On the matter of slowing, halting the aging process

Take the time to read the entire story linked at the end of this excerpt. As an optimistic believer in the ability of humans to create their own fate, this is one of the most beautiful things I've read.
"Stories about aging have traditionally focused on the need for graceful accommodation. The recommended solution to diminishing vigor and impending death was resignation coupled with an effort to achieve closure in practical affairs and personal relationships. Given that nothing could be done to prevent or retard aging, this focus made sense. Rather than fretting about the inevitable, one could aim for peace of mind. 
"Today we face a different situation.
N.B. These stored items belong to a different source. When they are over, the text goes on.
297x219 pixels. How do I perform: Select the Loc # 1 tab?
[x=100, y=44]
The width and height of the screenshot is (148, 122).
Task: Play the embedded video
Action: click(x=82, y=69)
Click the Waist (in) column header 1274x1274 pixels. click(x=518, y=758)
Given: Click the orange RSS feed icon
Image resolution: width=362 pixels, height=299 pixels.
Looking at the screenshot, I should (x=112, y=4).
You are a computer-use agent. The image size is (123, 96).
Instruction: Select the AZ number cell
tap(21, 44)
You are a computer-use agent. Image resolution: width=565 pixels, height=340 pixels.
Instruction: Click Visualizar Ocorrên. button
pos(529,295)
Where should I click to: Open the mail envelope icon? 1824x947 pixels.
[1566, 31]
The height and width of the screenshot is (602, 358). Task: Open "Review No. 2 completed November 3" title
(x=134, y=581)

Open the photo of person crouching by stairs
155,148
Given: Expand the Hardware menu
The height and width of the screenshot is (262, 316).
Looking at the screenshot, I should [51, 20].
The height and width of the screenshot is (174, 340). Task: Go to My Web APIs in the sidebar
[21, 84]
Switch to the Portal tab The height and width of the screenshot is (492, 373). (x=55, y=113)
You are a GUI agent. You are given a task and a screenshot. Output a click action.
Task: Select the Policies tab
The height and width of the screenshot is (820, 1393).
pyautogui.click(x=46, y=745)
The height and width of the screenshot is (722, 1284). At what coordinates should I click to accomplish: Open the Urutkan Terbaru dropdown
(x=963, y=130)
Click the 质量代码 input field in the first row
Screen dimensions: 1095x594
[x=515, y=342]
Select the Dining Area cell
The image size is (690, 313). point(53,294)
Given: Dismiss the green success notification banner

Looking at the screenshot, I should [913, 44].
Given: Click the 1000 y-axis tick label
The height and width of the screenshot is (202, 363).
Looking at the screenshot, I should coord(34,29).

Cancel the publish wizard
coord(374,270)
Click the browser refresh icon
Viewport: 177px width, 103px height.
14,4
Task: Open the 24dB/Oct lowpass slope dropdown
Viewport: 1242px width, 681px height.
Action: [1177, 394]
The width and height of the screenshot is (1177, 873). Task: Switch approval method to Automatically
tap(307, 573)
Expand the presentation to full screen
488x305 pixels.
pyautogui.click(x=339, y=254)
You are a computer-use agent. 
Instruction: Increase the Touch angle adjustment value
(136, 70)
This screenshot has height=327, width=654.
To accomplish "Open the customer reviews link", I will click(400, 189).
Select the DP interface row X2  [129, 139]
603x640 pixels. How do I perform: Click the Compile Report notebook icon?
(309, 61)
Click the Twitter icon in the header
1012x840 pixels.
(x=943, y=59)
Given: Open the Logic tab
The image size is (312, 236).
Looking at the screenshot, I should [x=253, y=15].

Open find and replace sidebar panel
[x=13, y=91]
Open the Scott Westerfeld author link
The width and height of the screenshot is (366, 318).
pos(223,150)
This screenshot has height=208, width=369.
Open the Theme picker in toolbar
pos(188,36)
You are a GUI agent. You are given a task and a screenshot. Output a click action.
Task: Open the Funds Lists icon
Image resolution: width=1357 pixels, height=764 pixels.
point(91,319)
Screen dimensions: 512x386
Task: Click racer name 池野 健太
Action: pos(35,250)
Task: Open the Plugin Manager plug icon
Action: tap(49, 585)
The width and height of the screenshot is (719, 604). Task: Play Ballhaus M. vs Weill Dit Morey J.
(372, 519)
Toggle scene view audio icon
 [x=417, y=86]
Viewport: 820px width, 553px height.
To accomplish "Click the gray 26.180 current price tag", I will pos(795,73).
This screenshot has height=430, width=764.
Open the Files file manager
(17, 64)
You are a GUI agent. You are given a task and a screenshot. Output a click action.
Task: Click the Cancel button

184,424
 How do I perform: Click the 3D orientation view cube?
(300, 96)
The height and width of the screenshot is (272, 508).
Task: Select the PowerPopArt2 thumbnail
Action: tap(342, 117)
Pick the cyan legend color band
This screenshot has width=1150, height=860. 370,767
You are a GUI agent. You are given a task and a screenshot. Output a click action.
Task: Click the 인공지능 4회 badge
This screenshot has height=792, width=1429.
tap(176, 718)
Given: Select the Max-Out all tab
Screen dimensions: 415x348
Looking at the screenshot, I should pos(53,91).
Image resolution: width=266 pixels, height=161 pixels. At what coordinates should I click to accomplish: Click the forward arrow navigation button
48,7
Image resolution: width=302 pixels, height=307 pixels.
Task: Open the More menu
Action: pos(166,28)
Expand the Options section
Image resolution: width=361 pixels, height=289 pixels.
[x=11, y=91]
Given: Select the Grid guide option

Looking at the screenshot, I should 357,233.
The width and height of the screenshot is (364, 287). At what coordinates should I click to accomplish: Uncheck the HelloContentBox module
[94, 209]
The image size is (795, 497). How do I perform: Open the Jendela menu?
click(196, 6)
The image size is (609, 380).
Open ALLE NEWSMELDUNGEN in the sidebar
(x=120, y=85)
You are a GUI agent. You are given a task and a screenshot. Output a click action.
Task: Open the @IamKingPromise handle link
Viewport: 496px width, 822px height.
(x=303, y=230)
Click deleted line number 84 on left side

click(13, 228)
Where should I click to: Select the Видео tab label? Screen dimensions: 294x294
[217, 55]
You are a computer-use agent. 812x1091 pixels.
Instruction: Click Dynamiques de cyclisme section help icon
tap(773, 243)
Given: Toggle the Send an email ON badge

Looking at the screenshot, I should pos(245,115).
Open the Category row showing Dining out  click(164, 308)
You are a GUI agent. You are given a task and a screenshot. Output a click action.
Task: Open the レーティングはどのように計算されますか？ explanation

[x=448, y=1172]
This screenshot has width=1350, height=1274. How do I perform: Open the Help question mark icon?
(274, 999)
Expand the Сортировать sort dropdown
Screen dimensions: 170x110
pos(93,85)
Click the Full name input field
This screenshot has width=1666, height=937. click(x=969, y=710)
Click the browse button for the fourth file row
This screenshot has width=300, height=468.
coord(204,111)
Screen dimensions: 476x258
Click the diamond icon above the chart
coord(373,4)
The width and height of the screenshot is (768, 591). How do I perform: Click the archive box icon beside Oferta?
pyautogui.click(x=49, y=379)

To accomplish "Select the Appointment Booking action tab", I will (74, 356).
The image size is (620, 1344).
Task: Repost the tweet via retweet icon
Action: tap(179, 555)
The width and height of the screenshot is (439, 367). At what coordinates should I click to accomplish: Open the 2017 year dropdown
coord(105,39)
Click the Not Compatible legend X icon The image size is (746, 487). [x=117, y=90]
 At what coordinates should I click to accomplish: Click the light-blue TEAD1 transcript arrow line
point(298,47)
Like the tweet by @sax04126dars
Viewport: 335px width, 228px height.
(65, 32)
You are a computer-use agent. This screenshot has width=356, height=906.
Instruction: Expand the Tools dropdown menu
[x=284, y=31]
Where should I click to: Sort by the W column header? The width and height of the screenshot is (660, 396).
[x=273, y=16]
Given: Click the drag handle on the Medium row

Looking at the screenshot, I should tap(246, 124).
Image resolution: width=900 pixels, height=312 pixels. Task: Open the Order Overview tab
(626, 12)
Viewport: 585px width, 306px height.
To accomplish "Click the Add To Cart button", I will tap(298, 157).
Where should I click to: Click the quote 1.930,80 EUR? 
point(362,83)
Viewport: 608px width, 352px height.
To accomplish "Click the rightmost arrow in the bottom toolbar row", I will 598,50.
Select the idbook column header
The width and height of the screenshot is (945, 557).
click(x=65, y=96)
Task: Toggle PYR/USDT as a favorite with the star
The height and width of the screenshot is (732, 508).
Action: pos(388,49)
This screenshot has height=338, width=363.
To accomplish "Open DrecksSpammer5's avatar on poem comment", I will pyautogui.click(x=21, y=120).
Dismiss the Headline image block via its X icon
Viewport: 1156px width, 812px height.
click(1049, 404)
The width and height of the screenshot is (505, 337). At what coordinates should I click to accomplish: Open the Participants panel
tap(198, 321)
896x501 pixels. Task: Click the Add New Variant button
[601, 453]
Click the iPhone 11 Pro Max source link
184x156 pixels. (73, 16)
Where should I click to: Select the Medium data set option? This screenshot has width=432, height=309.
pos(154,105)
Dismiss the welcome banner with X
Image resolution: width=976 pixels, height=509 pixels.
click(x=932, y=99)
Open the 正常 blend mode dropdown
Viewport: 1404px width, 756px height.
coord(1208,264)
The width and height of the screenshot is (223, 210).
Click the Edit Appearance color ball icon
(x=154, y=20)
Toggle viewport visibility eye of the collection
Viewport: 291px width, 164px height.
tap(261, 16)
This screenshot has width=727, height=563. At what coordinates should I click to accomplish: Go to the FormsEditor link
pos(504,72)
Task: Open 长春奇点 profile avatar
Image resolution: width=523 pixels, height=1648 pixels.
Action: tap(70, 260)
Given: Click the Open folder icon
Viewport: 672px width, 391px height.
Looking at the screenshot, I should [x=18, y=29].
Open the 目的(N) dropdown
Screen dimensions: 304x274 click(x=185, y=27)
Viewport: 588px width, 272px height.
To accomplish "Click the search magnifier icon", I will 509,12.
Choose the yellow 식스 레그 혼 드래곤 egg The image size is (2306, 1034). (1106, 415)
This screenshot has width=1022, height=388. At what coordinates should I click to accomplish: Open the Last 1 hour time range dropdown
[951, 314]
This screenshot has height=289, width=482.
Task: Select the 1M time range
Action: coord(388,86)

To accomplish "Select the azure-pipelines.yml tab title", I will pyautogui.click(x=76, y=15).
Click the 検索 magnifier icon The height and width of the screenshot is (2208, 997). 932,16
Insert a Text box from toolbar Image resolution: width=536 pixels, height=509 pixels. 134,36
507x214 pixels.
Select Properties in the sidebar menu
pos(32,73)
While we still lack effective and acceptable means for slowing the aging process, we can identify research directions that might lead to the development of such means in the foreseeable future. “Deathist” stories and ideologies, which counsel passive acceptance, are no longer harmless sources of consolation. They are fatal barriers to urgently needed action. 
"Many distinguished technologists and scientists tell us that it will become possible to retard, and eventually to halt and reverse, human senescence. At present, there is little agreement about the time-scale or the specific means, nor is there a consensus that the goal is even achievable in principle. In relation to the fable (where aging is, of course, represented by the dragon), we are therefore at a stage somewhere between that at which the lone sage predicted the dragon’s eventual demise and that at which the iconoclast dragonologists convinced their peers by demonstrating a composite material that was harder than dragon scales.
"The ethical argument that the fable presents is simple: There are obvious and compelling moral reasons for the people in the fable to get rid of the dragon. Our situation with regard to human senescence is closely analogous and ethically isomorphic to the situation of the people in the fable with regard to the dragon. Therefore, we have compelling moral reasons to get rid of human senescence. 
"The argument is not in favor or life-span extension per se. Adding extra years of sickness and debility at the end of life would be pointless. The argument is in favor of extending, as far as possible, the human health-span. By slowing or halting the aging process, the healthy human life span would be extended. Individuals would be able to remain healthy, vigorous, and productive at ages at which they would otherwise be dead."